Fighters for the extremist group are going door-to-door in towns and villages south of Iraq's second-largest city and threatening civilians with death or other punishments if they refuse to march north, Reuters and The Associated Press reported.
"[ISIS] took all of us from our homes at gunpoint and told us they were taking us with them to Mosul," Ahmed Bilal Harish told The Associated Press on Wednesday. "They said if you don't come with us you're an unbeliever."
Harish said he and his family fled the forced march north when an airstrike scattered the militants.
The hostages will join more than a million civilians who are already living in the city, which is by far the largest conurbation in the group's self-declared Islamic caliphate.
Such defensive preparations indicate that the group may be preparing for a deadly standoff in the city, all but dashing hopes that the terrorist group might retreat west to Syria and yield the city to Iraqi security forces and their international allies.
But some Iraqi police also fear that the civilians may offer cover for ISIS fighters until they see an opening to flee west.
"I'm afraid they will keep pulling [civilians] back from village to village until they get to Mosul.
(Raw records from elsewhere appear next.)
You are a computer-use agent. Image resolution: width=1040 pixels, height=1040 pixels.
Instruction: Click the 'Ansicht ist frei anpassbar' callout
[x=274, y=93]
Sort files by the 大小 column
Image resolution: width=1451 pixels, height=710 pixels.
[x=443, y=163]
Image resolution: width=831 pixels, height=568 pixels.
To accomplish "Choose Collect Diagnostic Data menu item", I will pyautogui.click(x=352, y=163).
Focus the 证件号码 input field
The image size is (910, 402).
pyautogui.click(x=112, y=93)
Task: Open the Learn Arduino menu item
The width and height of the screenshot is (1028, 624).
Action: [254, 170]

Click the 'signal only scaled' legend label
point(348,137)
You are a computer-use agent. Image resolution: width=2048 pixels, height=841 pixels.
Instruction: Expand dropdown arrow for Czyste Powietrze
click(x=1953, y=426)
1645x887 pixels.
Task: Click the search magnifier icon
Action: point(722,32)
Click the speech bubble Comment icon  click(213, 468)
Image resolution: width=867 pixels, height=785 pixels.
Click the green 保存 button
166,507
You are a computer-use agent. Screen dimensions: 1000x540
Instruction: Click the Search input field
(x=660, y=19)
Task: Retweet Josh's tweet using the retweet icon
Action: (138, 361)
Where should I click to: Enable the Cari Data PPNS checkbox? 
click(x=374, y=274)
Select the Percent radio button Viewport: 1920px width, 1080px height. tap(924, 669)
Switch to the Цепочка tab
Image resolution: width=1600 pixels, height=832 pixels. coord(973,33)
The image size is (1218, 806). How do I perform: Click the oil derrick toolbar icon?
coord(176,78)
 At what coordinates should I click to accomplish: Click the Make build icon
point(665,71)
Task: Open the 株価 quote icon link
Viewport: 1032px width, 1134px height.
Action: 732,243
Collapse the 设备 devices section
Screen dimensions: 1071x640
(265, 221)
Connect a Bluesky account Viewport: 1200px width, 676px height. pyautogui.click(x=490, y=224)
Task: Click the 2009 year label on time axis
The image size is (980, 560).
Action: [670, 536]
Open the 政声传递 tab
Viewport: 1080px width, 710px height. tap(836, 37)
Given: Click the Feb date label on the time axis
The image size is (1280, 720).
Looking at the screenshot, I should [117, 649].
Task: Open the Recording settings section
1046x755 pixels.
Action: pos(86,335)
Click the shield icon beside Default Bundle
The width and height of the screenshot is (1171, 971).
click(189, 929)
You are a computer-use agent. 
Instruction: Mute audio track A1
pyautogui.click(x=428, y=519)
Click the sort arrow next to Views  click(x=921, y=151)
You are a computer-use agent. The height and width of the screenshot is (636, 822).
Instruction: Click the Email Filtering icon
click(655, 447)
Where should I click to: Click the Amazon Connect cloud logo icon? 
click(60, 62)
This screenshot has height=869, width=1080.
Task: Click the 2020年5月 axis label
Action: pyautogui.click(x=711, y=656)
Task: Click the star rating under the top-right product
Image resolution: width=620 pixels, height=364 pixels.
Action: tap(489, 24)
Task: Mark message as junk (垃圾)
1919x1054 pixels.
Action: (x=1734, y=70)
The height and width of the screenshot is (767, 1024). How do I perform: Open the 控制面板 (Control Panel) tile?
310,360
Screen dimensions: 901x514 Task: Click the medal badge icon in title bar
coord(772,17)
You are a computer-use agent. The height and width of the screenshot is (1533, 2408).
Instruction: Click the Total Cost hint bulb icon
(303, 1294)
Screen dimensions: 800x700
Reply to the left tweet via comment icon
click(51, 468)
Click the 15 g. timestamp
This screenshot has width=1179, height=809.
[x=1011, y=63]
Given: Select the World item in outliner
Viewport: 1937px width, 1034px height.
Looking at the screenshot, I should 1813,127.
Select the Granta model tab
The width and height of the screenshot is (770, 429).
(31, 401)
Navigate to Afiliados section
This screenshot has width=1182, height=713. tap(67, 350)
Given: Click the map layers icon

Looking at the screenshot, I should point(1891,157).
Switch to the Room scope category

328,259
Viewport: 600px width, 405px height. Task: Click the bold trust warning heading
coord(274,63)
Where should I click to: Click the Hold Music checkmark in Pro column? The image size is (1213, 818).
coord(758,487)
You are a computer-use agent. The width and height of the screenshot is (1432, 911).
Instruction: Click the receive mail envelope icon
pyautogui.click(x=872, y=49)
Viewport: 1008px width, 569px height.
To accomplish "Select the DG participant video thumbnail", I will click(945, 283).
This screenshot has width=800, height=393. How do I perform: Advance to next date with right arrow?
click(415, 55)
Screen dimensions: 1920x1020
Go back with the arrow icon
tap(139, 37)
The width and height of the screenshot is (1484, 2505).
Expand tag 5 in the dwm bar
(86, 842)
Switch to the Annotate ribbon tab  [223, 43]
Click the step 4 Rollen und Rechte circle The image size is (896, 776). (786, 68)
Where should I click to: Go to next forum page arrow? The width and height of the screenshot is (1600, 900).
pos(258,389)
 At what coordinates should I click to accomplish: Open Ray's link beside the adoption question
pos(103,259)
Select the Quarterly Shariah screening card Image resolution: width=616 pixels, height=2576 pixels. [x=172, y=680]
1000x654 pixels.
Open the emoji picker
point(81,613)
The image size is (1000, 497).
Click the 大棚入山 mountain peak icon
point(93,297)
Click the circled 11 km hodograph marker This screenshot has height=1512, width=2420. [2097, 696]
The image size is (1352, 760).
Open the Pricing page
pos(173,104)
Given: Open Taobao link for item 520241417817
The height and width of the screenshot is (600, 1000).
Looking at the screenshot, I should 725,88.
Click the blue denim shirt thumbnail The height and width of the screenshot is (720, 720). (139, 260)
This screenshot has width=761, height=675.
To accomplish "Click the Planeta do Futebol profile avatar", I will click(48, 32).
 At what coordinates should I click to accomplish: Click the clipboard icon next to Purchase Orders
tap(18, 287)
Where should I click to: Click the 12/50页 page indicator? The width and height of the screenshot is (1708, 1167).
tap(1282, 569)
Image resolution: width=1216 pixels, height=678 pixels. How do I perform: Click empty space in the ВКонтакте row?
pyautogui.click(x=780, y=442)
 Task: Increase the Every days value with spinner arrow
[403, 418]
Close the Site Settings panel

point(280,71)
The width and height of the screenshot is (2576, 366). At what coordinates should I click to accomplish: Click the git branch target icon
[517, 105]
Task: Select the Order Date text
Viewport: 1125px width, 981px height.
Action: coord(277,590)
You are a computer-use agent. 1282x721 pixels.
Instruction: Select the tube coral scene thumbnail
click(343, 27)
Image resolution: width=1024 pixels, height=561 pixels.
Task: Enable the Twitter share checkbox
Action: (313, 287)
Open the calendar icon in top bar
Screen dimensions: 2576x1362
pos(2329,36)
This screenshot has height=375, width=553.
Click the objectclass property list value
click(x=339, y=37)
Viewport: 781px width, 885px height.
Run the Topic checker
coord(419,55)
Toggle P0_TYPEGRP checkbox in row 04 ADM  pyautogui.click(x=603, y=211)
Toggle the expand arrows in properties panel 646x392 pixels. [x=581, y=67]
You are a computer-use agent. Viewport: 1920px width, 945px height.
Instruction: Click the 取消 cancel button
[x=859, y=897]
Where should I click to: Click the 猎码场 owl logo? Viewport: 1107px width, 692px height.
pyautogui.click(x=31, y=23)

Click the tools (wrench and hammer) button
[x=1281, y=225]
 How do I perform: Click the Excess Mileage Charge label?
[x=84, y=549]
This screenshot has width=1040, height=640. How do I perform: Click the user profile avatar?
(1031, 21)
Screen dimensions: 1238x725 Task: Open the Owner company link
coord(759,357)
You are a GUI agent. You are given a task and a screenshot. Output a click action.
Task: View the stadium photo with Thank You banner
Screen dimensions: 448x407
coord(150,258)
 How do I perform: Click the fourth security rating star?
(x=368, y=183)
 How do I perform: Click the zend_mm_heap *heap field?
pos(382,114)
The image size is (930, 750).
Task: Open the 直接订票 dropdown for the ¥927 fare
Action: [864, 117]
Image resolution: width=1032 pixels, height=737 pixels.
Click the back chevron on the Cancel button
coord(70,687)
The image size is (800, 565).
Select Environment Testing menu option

And then they will disappear," one Iraqi police officer told Reuters, asking that his name not be used for fear of reprisals against relatives.
The officer has yet to hear from his own family, who were also recently taken hostage by the militant group.
Iraqi and foreign military officials have been preparing for two years to retake Mosul in what many expect will be a decisive battle to oust ISIS from Iraq.
Iraqi Prime Minister Haider al-Abadi announced the beginning of the offensive early last week.
Iraqi security forces — a complex patchwork of armed outfits including Iraq's regular army, special forces, Sunni Muslim tribal fighters, federal police, Shiite Muslim militia groups and the U.S.-led international coalition — are optimistic that the city will eventually fall. But they are worried that a bloody, extended battle will only inflame further ethnic and sectarian tensions.
ISIS' use of human shields, particularly civilians from among Iraq's Sunni minority, plays directly to such fears.
The strategy of placing civilians next to ISIS targets is one that the group has used to great effect during previous battles, particularly in western Anbar province, a Sunnni-majority region that Iraqi security forces are still struggling to subdue.
Those battles were fought primarily from the air. The U.S.-led coalition against ISIS destroyed much of Ramadi, Anbar's capital, in order to cleanse it of the extremist fighters while sparing Iraqi soldiers' lives.
The presence of civilians delayed the aerial campaign, dragging out the fight for weeks.
As Iraqi security forces close in on Mosul proper, the United Nations and Iraqi officials are bracing for a massive outpouring of internally displaced people.
Some 10,500 people are currently displaced and in need of humanitarian assistance, according to the United Nations Office for Coordination of Humanitarian Affairs.
U.N. officials say they are struggling to construct housing for as many as a million displaced people before the fighting penetrates the city of Mosul in the coming weeks.